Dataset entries
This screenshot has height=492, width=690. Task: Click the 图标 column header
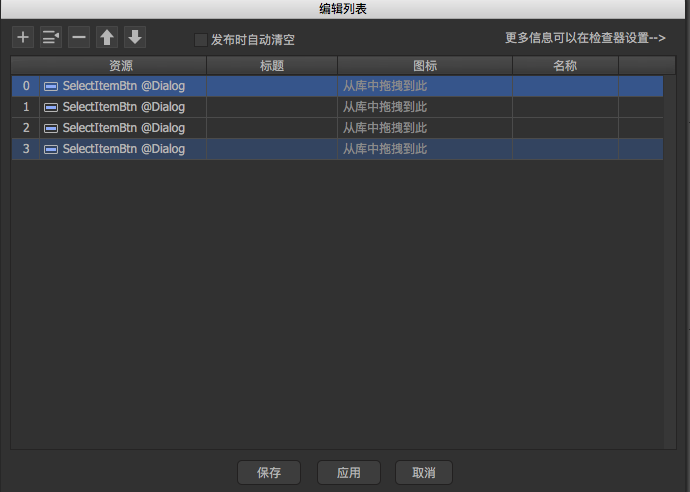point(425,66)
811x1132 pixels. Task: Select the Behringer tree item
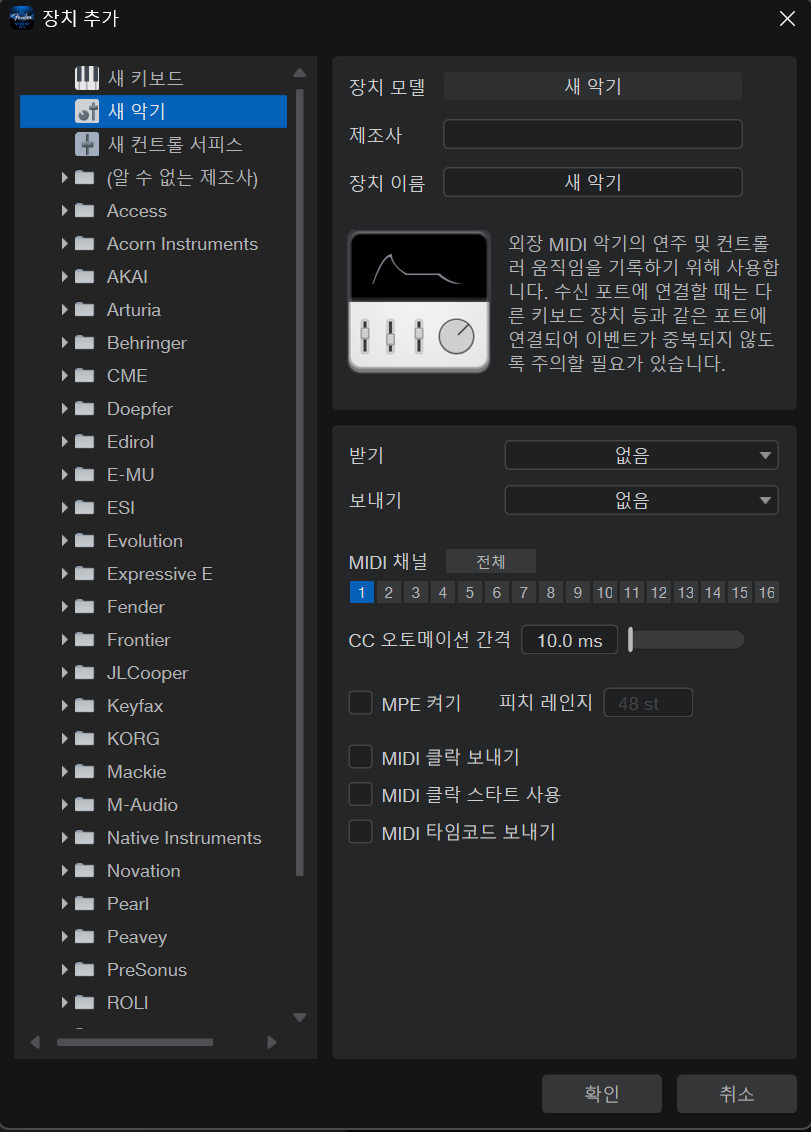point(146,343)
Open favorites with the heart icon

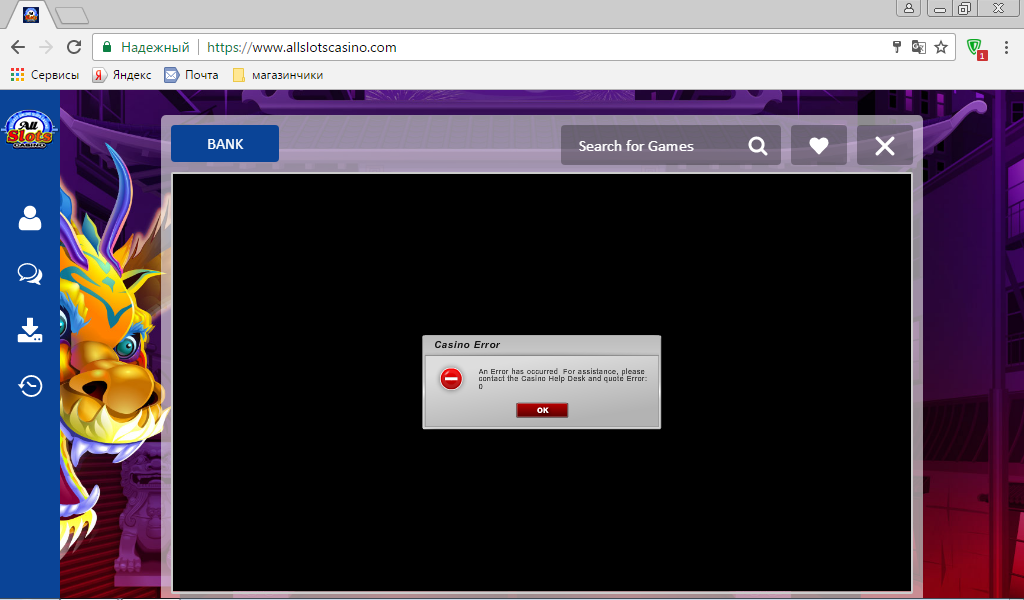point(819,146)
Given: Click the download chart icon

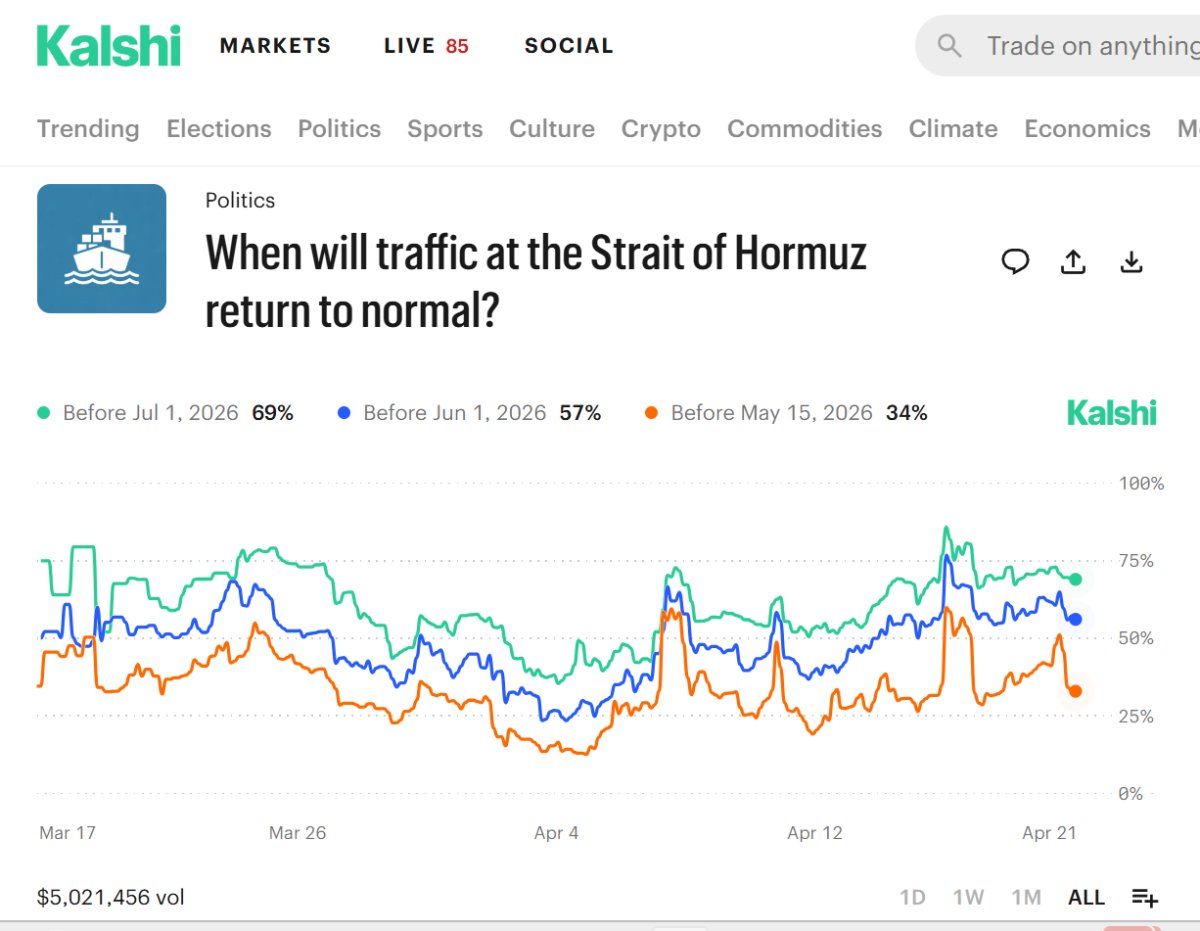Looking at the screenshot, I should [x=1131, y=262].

Your goal: Extract all the entries word for word; omit any pictures.

Result:
This screenshot has height=492, width=690. Task: Click the 图标 column header
point(425,66)
811x1132 pixels. Task: Select the Behringer tree item
point(146,343)
Open favorites with the heart icon

point(819,146)
Given: Click the download chart icon

Looking at the screenshot, I should [x=1131, y=262].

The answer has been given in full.